**Exercise aim:** Please copy the passage about returning to community life in KZN, beginning at the words "Peace and a" and ending after "life in KZN.", but replace "perfume" with "blanket".

**Page extract:**
A friend told me that sleeping cleans and heals our brains, like brushing the plaque from our teeth. That’s how church felt my first Sunday back from visiting the USA: brushing the plaque from my soul.
Peace and a sense of belonging enveloped me like a perfume; I greeted every friend with joy, conscious of how blessed I am to know them. Every week, it seems that a new connection unfolds, weaving me more and more into the fabric of community life in KZN.
In the brilliantly refreshing sunset hours of a Friday afternoon, I realized a cherished project: visiting the homes of local Zulu ladies. My dear friend Talitha introduced me to her co-teacher, Nomcebo, and her brand-new twins! They drooled, spilled raisins everywhere, and generally delighted us.
Then we alighted in the girlishly pretty abode of Studla, the mother of one of Talitha’s learners. True to Zululand’s rich culture of hospitality, she treated us to steamed bread and escorted us back along the highway. When she mentioned she had been fasting since sunrise, we marveled at her sunny smile–and marveled again when she returned, wondering, ‘But doesn’t Scripture say we mustn’t look sad while fasting?
On another occasion, while solacing my furry friends on the temporary absence of their owners, I skipped out to a braai under the stars with Tarryn and Cristof – my Bible study leaders. It’s been a while since I’ve tasted anything as delicious as the chicken they grilled over the coals, offset with roasted pumpkin and a fresh salad.
We celebrated an extra-long Easter weekend with a road trip to Swaziland, South Africa’s tiny neighbor. The trip crowned my April with unexpected adventures:
With our Swaziland hosts’ preparing to marry their third son in their backyard, and Talitha newly engaged, it only seemed appropriate a week later when I found myself crammed into a church with at least a hundred other well wishers.

**Dataset entries:**
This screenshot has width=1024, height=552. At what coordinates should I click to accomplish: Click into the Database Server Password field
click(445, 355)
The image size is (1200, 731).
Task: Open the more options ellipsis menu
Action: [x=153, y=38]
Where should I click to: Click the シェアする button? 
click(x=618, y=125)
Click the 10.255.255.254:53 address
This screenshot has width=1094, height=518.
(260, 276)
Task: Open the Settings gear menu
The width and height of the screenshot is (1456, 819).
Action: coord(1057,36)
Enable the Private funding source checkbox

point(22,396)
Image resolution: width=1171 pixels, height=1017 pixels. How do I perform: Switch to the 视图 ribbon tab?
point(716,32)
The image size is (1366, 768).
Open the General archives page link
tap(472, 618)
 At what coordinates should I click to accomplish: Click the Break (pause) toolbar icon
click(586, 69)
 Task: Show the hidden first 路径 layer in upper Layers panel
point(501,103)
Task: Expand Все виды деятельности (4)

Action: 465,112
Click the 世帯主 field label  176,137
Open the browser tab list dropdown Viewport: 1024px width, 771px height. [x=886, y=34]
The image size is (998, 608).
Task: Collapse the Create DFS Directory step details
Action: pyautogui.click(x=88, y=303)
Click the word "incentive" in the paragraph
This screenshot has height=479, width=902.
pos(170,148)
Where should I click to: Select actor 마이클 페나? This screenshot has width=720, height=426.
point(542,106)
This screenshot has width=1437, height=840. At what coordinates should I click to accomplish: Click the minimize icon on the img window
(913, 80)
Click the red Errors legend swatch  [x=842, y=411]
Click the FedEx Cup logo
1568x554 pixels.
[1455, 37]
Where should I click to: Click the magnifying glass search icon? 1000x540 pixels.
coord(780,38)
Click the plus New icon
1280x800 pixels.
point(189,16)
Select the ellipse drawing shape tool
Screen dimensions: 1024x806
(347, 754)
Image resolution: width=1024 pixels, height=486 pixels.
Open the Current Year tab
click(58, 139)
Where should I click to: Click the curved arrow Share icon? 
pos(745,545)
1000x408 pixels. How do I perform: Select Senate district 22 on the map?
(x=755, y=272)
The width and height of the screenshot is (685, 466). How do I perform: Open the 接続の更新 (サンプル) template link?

**Your solution:**
Peace and a sense of belonging enveloped me like a blanket; I greeted every friend with joy, conscious of how blessed I am to know them. Every week, it seems that a new connection unfolds, weaving me more and more into the fabric of community life in KZN.